Listonosz przyniesie pocztę tylko co drugi dzień


Listonosz
Listonosz

Listonosz przejdzie do lamusa? Norwegia decyduje się na rozwiązanie bez precedensu. Firmy kurierskie zdominowały rynek do tego stopnia, że pracownicy krajowej poczty stają się zbędni. Stąd decyzja o roznoszeniu przesyłek… co drugi dzień.

Trudno zakładać, by norweska poczta w ten sposób była w stanie konkurować z komercyjnymi podmiotami. Parlament w Norwegii uznał jednak, że ważniejsze od tego typu rywalizacji jest… ekonomia. W efekcie politycy przegłosowali rewolucyjne zmiany obejmujące przesyłki do Norwegii jak i wewnętrzne dostawy. Krajowy przewoźnik dostarczy pocztę tylko co drugi dzień – pomijając oczywiście dodatkowo weekendy. Tak więc, w tygodniu, listonosz będzie w tym kraju sporadycznym gościem. Decyzja Posten stawia do góry nogami nie tylko rzeczywistość mieszkańców, ale i np. dostawy prenumerat codziennych dzienników.

Listonosz jest już zbędny?

Decyzja norweskiego Posten i parlamentu to pochodna wyliczeń ekonomistów. Przesyłki pocztowe są mało konkurencyjne. Ich liczba spada, a koszty obsługi – rosną. Jak szacują Norwegowie, utrzymanie systemu w takim kształcie jaki istnieje obecnie oznaczałoby dwukrotny wzrost wydatków. Jednocześnie Norwegia szykuje się do spadku zainteresowania usługami pocztowymi; rynek przejmują kurierzy oraz rozwiązania automatyczne. Według szacunków, rezygnacja z codziennej dostawy przesyłek da oszczędności na poziomie ok. 250 mln koron rocznie.

Ograniczenia poczty to już trend

Listonosz przestaje być potrzebny również w innym państwie tego regionu.
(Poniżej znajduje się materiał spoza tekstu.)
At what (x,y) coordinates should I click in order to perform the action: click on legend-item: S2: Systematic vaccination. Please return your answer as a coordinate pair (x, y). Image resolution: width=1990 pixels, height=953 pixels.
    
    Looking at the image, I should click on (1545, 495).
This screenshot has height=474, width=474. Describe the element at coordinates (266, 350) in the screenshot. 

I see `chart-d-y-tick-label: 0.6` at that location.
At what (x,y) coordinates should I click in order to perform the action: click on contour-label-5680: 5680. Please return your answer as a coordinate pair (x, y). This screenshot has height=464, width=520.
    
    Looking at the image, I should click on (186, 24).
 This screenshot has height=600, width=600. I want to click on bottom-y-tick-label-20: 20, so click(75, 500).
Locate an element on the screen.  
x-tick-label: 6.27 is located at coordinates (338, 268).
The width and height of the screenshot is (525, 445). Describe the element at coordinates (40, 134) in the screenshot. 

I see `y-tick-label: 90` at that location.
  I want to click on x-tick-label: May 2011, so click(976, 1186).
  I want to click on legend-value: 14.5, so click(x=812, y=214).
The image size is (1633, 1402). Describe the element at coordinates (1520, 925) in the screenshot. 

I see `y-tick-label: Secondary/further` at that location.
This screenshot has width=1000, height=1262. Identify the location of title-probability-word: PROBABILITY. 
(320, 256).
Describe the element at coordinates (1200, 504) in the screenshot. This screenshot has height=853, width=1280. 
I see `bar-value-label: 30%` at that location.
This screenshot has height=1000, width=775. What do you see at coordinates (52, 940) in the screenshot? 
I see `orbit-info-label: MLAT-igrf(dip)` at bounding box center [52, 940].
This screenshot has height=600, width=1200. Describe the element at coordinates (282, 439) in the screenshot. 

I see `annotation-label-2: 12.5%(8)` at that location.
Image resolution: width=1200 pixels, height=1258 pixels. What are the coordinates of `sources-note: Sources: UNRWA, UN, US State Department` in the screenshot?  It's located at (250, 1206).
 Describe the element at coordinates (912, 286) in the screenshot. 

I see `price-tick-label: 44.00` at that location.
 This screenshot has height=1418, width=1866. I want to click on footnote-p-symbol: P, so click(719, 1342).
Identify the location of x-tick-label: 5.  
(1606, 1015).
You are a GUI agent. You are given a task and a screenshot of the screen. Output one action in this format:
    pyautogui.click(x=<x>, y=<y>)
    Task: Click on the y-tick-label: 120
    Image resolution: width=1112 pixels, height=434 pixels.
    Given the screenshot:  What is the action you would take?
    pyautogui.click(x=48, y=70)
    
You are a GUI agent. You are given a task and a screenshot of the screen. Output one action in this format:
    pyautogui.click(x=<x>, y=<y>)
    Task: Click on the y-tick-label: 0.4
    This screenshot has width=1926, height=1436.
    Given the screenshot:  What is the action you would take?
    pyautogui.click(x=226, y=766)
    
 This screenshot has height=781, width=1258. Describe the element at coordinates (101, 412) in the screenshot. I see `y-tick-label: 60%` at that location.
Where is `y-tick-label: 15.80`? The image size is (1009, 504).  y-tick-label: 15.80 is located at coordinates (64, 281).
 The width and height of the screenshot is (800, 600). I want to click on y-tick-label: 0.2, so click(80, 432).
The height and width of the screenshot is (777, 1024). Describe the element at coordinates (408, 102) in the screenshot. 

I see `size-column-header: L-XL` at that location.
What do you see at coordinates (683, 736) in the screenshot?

Ograniczenia dotknęły Danię. Tam listonosz przynosi przesyłki zaledwie raz w tygodniu. Rynek przejęły szybsze firmy kurierskie.
Procesy dostaw stają się w Skandynawii coraz bardziej zautomatyzowane. Norwegia już od pół roku testuje roboty dostarczone ze Stanów Zjednoczonych. Zapewniają one doręczenie przesyłek praktycznie bez udziału ludzi – od podjęcia po dostawę paczki.

Spadek zainteresowania w Europie

Trendy rynkowe zmieniają się na całym kontynencie. Według szacunków z 2017 r. spadek zainteresowania usługami pocztowymi to regularne 5 proc. od dekady. Skandynawia pod tym względem zdecydowanie się wyróżnia – tam sięgał on nawet 10 proc. r/r. Systemy wsparcia dla narodowych przewoźników nie idą w parze z innowacjami, które wprowadzają największe firmy kurierskie. One skutecznie przejęły rynek e-commerce, który jest fundamentem budżetów.
Spadków nie wyhamowują bieżące działania podejmowane na korzyść operatorów krajowych. La Poste we Francji może liczyć na ponad 90-procentową bonifikatę podatków od nieruchomości. Podobne rozwiązanie zaproponowano brytyjskiemu Post Office. Z kolei np. włoska Poste Italiane w 2017 r. otrzymało ponad 260 mln euro rekompensaty za realizację usług powszechnych.
Poczta Polska też odczuwa zmiany na rynku. Tylko w styczniu 2019 r. jej przychody z dostawy listów spadły aż o 9 proc. Wdraża nowy cennik, szuka też rozwiązań opartych na systemach zbliżonych do automatów. Inne kraje w takiej sytuacji decydowały się na np. wysokie podwyżki cen dostaw. Tak było np. na Islandii, gdzie w ostatnich latach opłaty za przesyłki pocztowe wzrosły aż o 320 proc.